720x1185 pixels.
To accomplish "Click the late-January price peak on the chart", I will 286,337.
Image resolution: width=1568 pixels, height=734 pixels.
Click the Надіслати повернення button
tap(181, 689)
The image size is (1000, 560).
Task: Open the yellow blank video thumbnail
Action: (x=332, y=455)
=-=-=
EXERCISE OBJECTIVE :: Repeat every line of the material above word for word, keeping the original order.

TASK RESPONSE ::
720x1185 pixels.
To accomplish "Click the late-January price peak on the chart", I will 286,337.
Image resolution: width=1568 pixels, height=734 pixels.
Click the Надіслати повернення button
tap(181, 689)
The image size is (1000, 560).
Task: Open the yellow blank video thumbnail
Action: (x=332, y=455)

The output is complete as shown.